Supplied passage
▶

So how did this process go with glyphosate? In May 2012 the RMS, in this case Germany, received the dossier for the possible authorisation of glyphosate. In December 2013, Germany sent the Renewal Assessment Report to EFSA. In January 2014, the peer-review began, in March 2014 a public consultation was launched, lasting 60 days. In July 2014 EFSA evaluated all comments, and in August 2014, additional information was requested from the applicants. In February/March 2015, EFSA organised expert consultations in the areas of mammalian toxicology, residues, environmental fate, and ecotoxicology. In parallel to the EFSA approval system, on 20 March 2015, the International Agency for Research on Cancer (IARC) of the World Health Organisation classified glyphosate as “probably carcinogenic to humans” .[4] In view of IARC´s conclusions, the European Commission also mandated EFSA to assess the potential carcinogenicity of glyphosate or glyphosate-containing plant protection products in the on-going peer review of the active substance. In July 2015, a Member State consultation was launched on the conclusions arising from peer review. In August 2015, Germany, the RMS, prepared the assessment of the monograph, which was circulated to Member States for comments. Following receipt of comments, EFSA organised a second expert consultation on carcinogenicity and mammalian toxicology in September. In October, Glyphosate authorisation was provisionally extended until June 2016. The peer review was updated and published in November 2015. In it, EFSA states that EFSAconcluded that glyphosate is unlikely to pose a carcinogenic hazard to humans and the evidence does not support classification with regard to its carcinogenic potential” .[5] At this point, many scientists[6] and environmental non-governmental organisations (NGOs) raised their voice against EFSA´s conclusions, questioning the transparency of EFSA´s analysis and pointing out that EFSA used not only open academic, peer-reviewed sources but also industry sponsored unpublished studies and data (to which EFSA was granted access), as is actually allowed by EU law. NGOs state that only IARC´s conclusions are acceptable as IARC strictly used open academic, peer-reviewed studies in their analysis.[7]

The standing committee

As discussions surrounding glyphosate entered the public debate in many EU countries, this hot dossier finally went into the hands of the risk manager, the European Commission and the Standing Committee on Plants, Animals, Food and Feed (PAFF) where all EU Member States have a seat. This and other standing committees are used by the European Commission when approving “delegated acts” and “implementing acts”, two types of legal act which derive from the higher level legislation, “regulations” and “directives”. In the case of glyphosate, an herbicide, re-authorisation is provided via an “implementing act” and under a procedure called “examination procedure”[8] which is activated given the importance of this dossier to the environment and to public health. Under this committee, if a qualified majority[9] of Member States approves or non-approves a Commission´s proposal, the Commission must follow the vote. If no qualified majority is achieved, the Commission may proceed with its initial proposal, or submit a new one for voting. An Appeal Committee (also composed by Member States) is convened when there is no qualified majority and the Commission decides to advance on its own. If the appeal committee rules against the Commission’s proposed action, the Commission must abide by this decision

In March 2016, the PAFF Standing Committee did not reach a qualified majority on the re-authorisation of glyphosate.[10] The Commission presented two revised proposals which did not gather a qualified majority decision and eventually withdrew its proposal.[11]

European Parliament takes political action

As a major actor in the public debate on glyphosate, the European Parliament entered the discussion and on 22 March 2016, the European Parliament´s Committee on Environment, Public Health and Food Safety (ENVI) presented a motion for a resolution calling for the non-renewal of glyphosate and for the Commission and EFSA to “immediately disclose all the scientific evidence that has been a basis for the positive classification of glyphosate and the proposed re-authorisation, given the overriding public interest in disclosure” .[12] This motion was put to plenary debate and vote and finally, on 13 April 2016, the Members of the European Parliament passed a resolution asking for a seven-year authorisation of glyphosate and to limit its commercialisation for professional uses only, among many other restrictions. This resolution has certainly had an impact on the above-mentioned PAFF Standing Committee “non-decision”.

◀

Actions to take
**a)** In the glyphosate passage, which areas did EFSA's February/March 2015 expert consultations cover?
**b)** How would you say this sentence from the glyphosate passage in Spanish: "In March 2016, the PAFF Standing Committee did not reach a qualified majority on the re-authorisation of glyphosate."
**c)** Pick up the glyphosate passage after its final sentence and write what comes next.
None of the lines is needed for this work.

Source data
▶

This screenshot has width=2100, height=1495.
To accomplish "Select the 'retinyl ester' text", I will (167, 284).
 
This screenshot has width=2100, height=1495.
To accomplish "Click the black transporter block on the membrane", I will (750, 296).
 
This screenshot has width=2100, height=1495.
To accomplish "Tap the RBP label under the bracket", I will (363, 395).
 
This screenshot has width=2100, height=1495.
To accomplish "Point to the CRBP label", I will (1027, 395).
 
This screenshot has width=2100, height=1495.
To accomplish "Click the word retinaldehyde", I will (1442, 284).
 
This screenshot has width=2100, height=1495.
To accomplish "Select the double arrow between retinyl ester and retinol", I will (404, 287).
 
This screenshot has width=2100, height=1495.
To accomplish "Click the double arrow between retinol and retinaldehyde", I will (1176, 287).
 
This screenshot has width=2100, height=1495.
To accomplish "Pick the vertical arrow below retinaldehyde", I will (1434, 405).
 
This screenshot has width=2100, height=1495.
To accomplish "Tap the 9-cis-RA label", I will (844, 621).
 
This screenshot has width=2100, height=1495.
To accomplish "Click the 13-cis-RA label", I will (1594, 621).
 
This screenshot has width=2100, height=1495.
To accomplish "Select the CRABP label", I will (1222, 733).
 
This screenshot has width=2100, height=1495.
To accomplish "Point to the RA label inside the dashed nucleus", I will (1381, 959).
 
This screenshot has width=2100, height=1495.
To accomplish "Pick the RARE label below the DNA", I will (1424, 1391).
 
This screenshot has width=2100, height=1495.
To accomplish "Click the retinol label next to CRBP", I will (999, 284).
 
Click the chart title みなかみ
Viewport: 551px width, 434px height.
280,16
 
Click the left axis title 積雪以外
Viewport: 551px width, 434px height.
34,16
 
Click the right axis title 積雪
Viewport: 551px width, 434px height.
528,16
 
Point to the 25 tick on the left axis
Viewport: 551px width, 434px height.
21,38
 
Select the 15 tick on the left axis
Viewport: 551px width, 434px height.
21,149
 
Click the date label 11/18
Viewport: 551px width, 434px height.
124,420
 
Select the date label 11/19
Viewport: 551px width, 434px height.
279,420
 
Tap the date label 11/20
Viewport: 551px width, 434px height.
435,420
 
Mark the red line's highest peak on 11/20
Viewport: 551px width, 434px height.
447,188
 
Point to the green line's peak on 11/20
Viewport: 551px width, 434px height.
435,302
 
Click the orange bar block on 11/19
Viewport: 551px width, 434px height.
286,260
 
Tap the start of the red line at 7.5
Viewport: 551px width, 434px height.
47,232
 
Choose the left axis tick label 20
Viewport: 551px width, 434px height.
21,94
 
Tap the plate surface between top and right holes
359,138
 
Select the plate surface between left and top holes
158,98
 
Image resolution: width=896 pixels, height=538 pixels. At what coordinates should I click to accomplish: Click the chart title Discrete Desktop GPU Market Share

◀

Answers to the tasks
**a)** mammalian toxicology, residues, environmental fate, ecotoxicology

**b)** En marzo de 2016, el Comité Permanente PAFF no alcanzó una mayoría cualificada sobre la reautorización del glifosato.

**c)**
Entropy increases – New assessment, Citizens´ Initiative, Monsanto Papers

In May 2016, a Joint Meeting of the Food and Agriculture Organization of the United Nations (FAO) Panel of Experts on Pesticide Residues in Food and the Environment and the World Health Organization (WHO) Core Assessment Group on Pesticide Residues (JMPR) published a report stating that glyphosate was “unlikely to pose a carcinogenic risk to humans from exposure through the diet.”[13] This report uses not only IARC source studies but also unpublished papers.[14] That same month, accusations of conflict of interest of members of this panel appeared, as well as questions regarding the apparently different conclusions of this panel and IARC´s and the comment that “WHO officials maintain there is no contradiction between the two papers, noting that IARC was identifying a potential hazard, whereas the JMPR was quantifying the associated risk.”[15]

Taking into consideration the fact that the extension of authorisation period given to glyphosate was June 2016 (and note that the initial authorisation period was to end in December 2015) and not having an EU decision regarding its renewal, nor an agreement with Member States regarding the extension of the authorisation period, the European Commission decided to unilaterally extend (as defined by EU law) the authorisation period of glyphosate.[16] This extension should allow for the European Chemicals Agency (ECHA) to access the possible hazardous character of glyphosate, as a dossier had been submitted in March 2016 for ECHA to give its opinion in accordance with Article 37(4) of Regulation (EC) No 1272/2008 on classification, labelling and packaging of substances and mixtures.[17] The extension is therefore of 6 months from the date of receipt of the opinion of ECHA or 31 December 2017, whichever is the earlier. By doing this, the Commission also expects that the opinion of ECHA might enable a decision by Member States at the PAFF Standing Committee.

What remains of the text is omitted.